Il prédit même des problèmes de relations de trop grande proximité dans certaines villes. «Si le but est de rendre plus limpides les heures et les travaux effectués par les villes, moi je peux vous dire que le cousin de la cousine, le "mononcle" ou la "matante" du maire va être un employé de la Ville de temps en temps; il va exécuter des travaux», lance le dirigeant syndical.

M. Ouellet note aussi que lorsque les travaux sont donnés sous contrat à une entreprise privée, les citoyens peuvent poser des questions aux élus municipaux et voir les dépassements de coûts, par exemple — une chose qu'il ne sera plus possible de faire, selon lui, lorsque ces heures et ces coûts seront fondus dans l'ensemble des tâches accomplies par des employés des villes. «Il n'y a pas de contrat, alors tu ne peux pas suivre», s'exclame-t-il.

Au Conseil provincial du Québec des métiers de la construction (International), le président Michel Trépanier dénonce le manque de consultation et de souci pour les répercussions de ce transfert sur les travailleurs de la construction.

«Je trouve ça irresponsable de précipiter (le transfert) lorsque la vie de milliers de familles peut être "impactée". J'aimerais ça qu'on ait une évaluation un petit peu plus complète, qu'il y ait une réflexion et qu'il y ait des options pour ceux qui vont sûrement perdre leur emploi», commente M. Trépanier.

Les entrepreneurs, de leur côté, déplorent cette tuile qui leur tombe sur la tête, alors qu'ils sont déjà confrontés à une baisse du nombre d'heures dans l'industrie depuis quelques années.

«C'est inquiétant et ça mériterait une étude certainement plus approfondie.

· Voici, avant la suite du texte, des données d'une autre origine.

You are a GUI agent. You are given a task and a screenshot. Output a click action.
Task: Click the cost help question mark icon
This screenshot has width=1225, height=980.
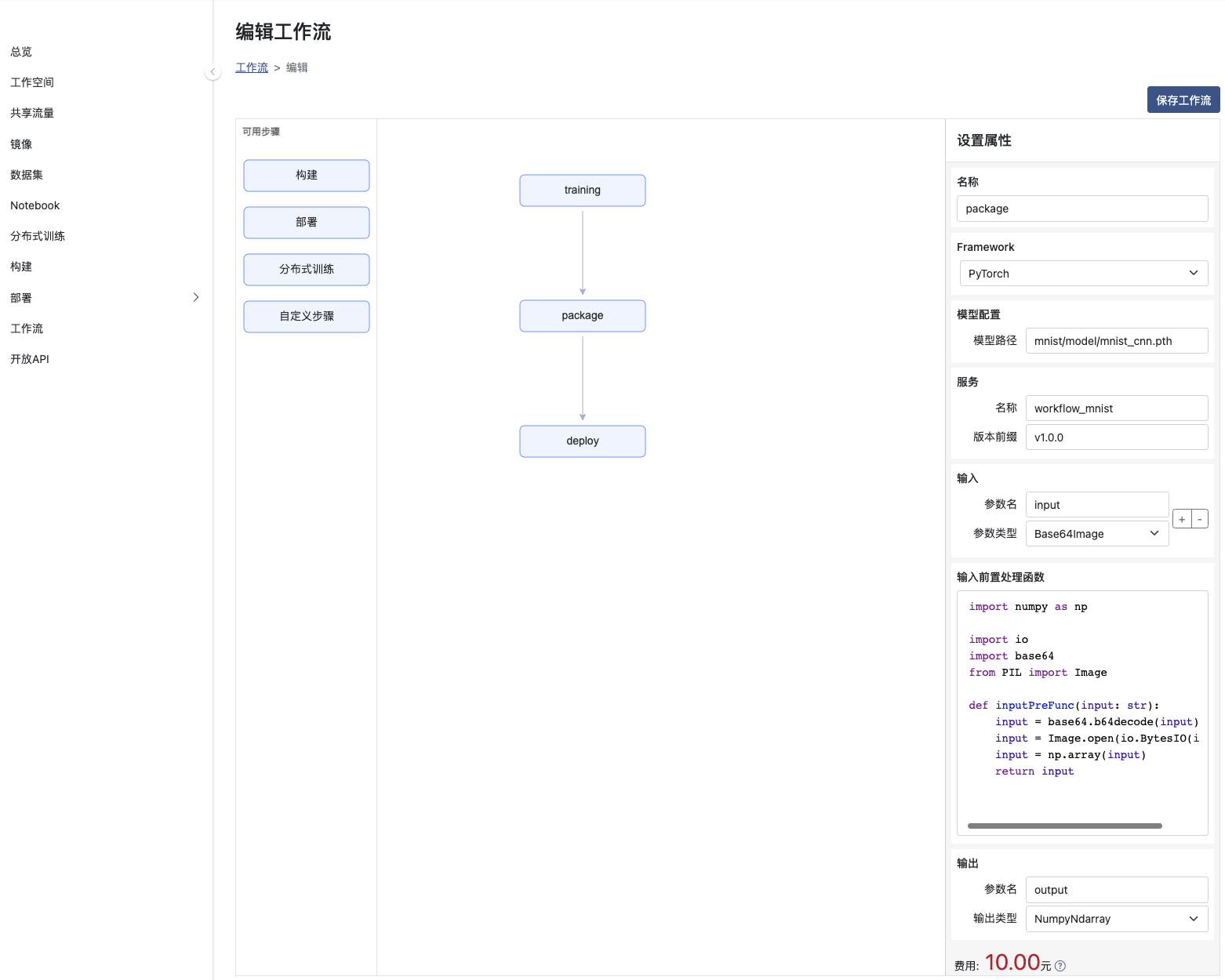tap(1060, 966)
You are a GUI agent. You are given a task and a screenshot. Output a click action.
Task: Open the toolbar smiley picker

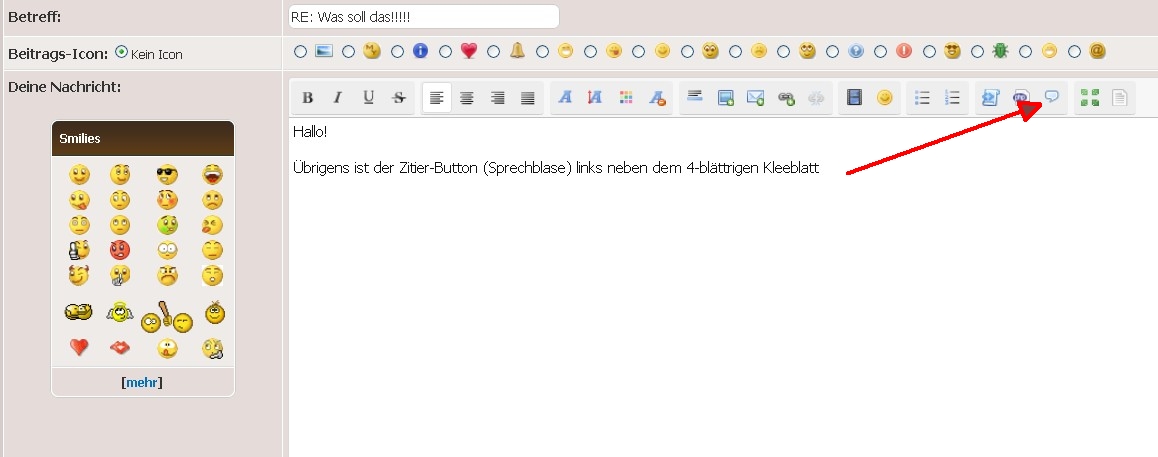884,98
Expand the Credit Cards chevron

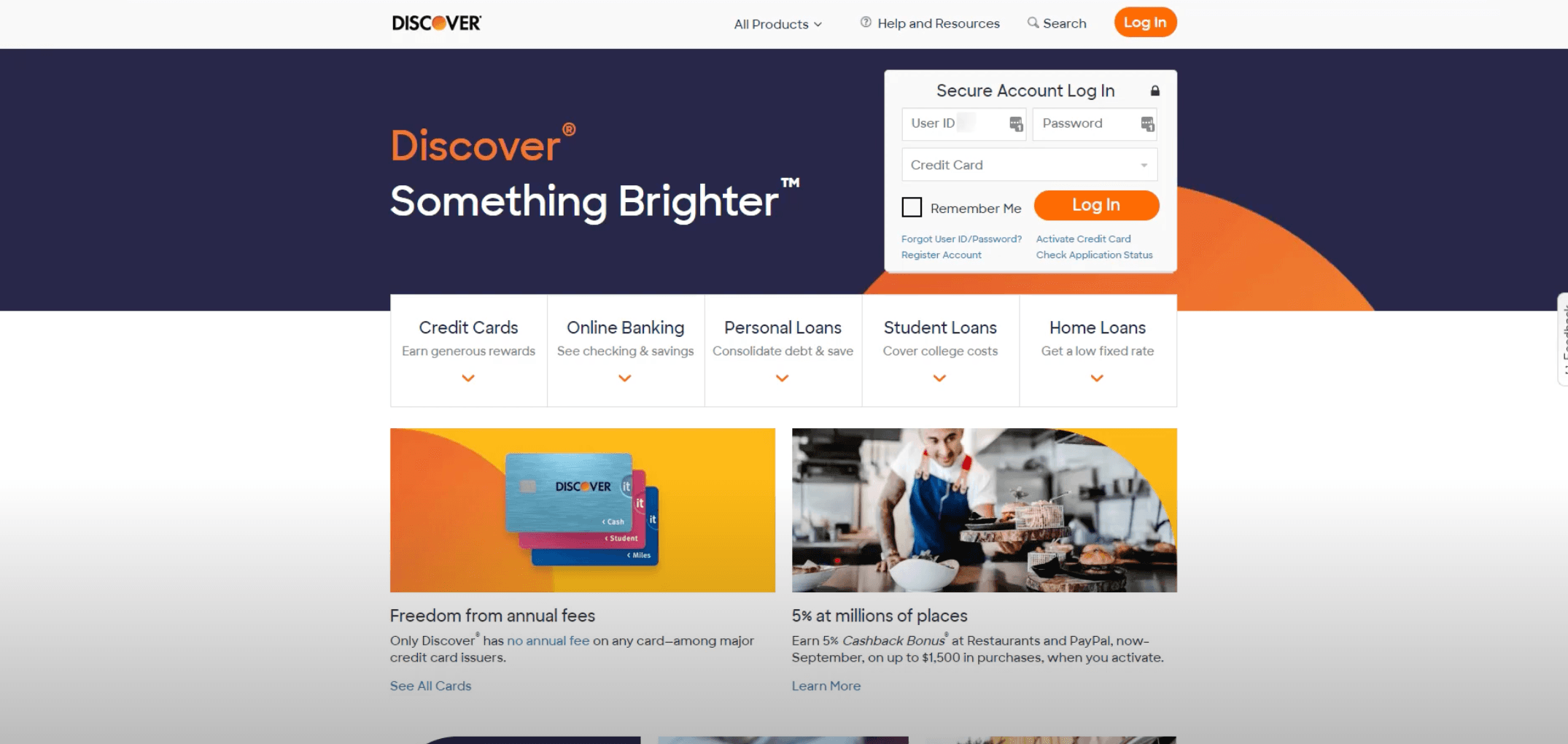(x=468, y=378)
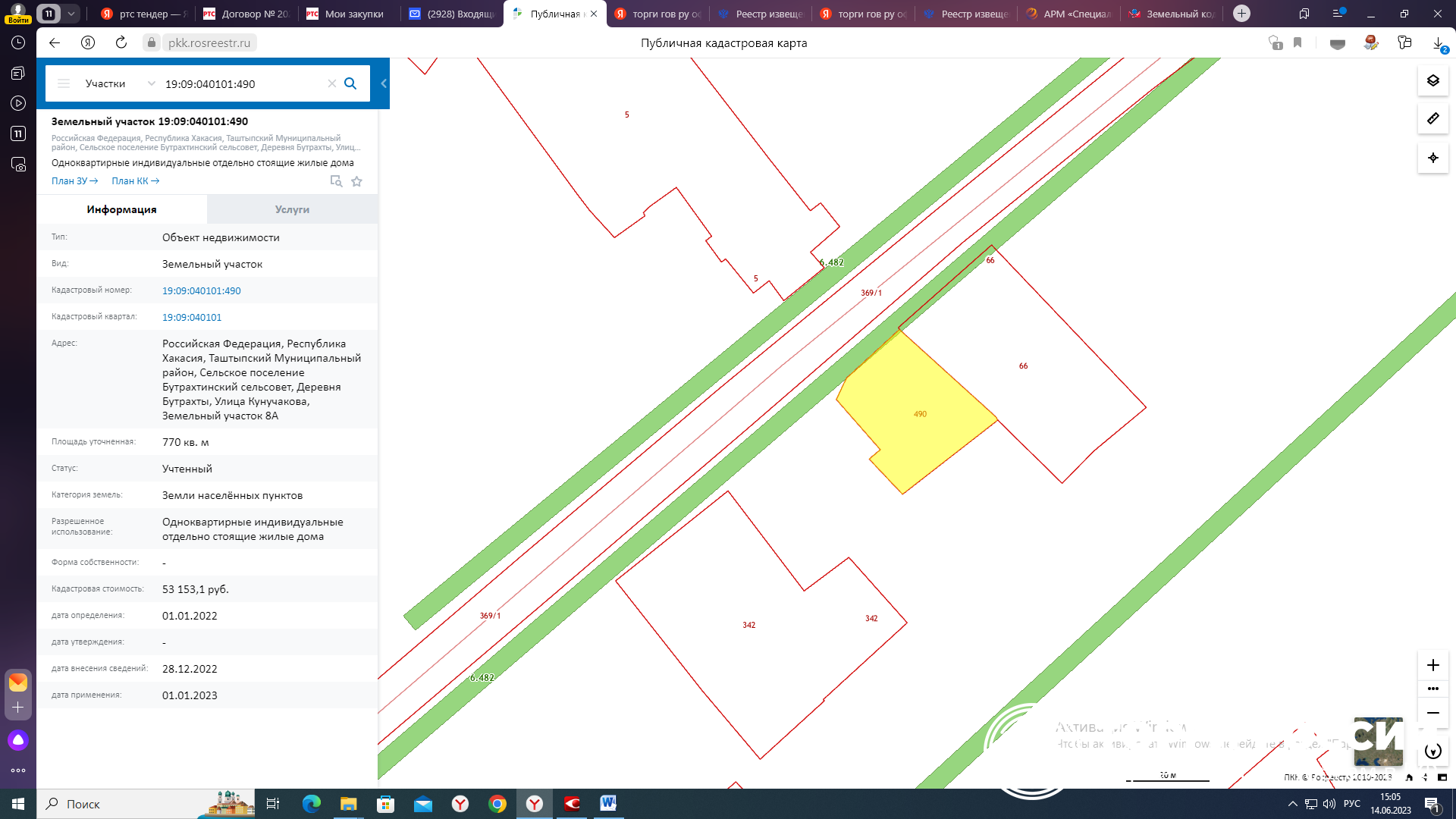The image size is (1456, 819).
Task: Add to favorites using star icon
Action: click(357, 181)
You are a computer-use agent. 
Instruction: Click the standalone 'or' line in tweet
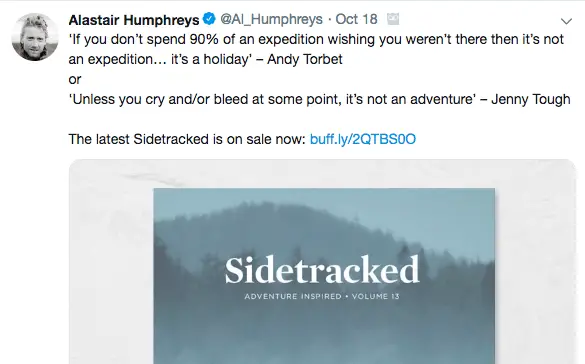[75, 79]
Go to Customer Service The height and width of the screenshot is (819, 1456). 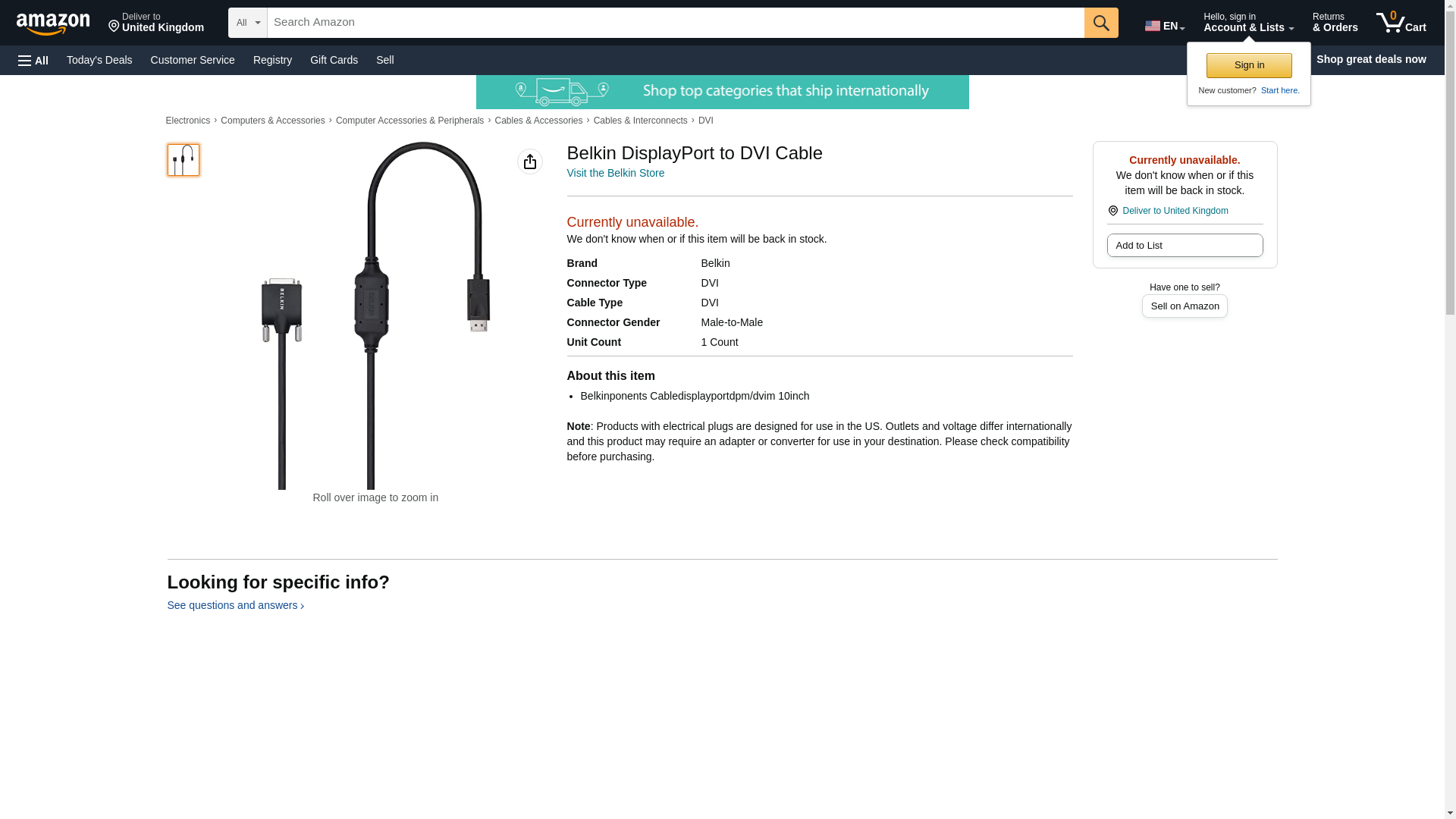193,60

On sait d'avance que ce sont les plus petites entreprises qui vont être pénalisées, et en plein ralentissement de l'activité dans l'industrie de la construction, en plus», déplore Luc Bourgoin, directeur général de l'Association de la construction.

«C'est clair qu'il y a des entreprises dont les activités vont être compromises. Il pourrait y avoir des pertes d'emplois qui vont découler de ça», déplore M. Bourgoin.

À l'UMQ, M. Sévigny rappelle que de telles dispositions existent déjà pour les établissements de santé et les commissions scolaires.

Le rapport de la Commission Charbonneau recommandait en fait d'«étendre à tous les donneurs d'ouvrage publics les exclusions pertinentes à l'article 19 de la Loi R-20 (qui encadre l'industrie de la construction) afin de soutenir le développement d'une plus grande expertise interne en construction».

La Commission Charbonneau mentionnait que «l'expertise interne est un rempart efficace contre la collusion».

L'article en question fait partie d'un projet de loi d'ordre plus général, qui porte notamment sur le financement politique et diverses dispositions en matière municipale.

Lorsqu'il l'a défendu en commission parlementaire, le ministre des Affaires municipales, Martin Coiteux, a pourtant affirmé: «Honnêtement, c'est pas loin de faire consensus.»

Il a aussi soutenu que «ça ne bouleverse pas l'industrie de la construction» et que les municipalités jouiront ainsi d'une «liberté qu'elles n'ont pas à l'heure actuelle» et dont bénéficient des établissements du milieu scolaire et de la santé.

«Ce ne sont pas des changements fondamentaux aux lois du travail du Québec. C'est une "flexibilisation" à l'égard des municipalités qui auraient l'expertise pour le faire. Et c'est le résultat d'une réflexion notamment de la Commission Charbonneau», a conclu le ministre Coiteux.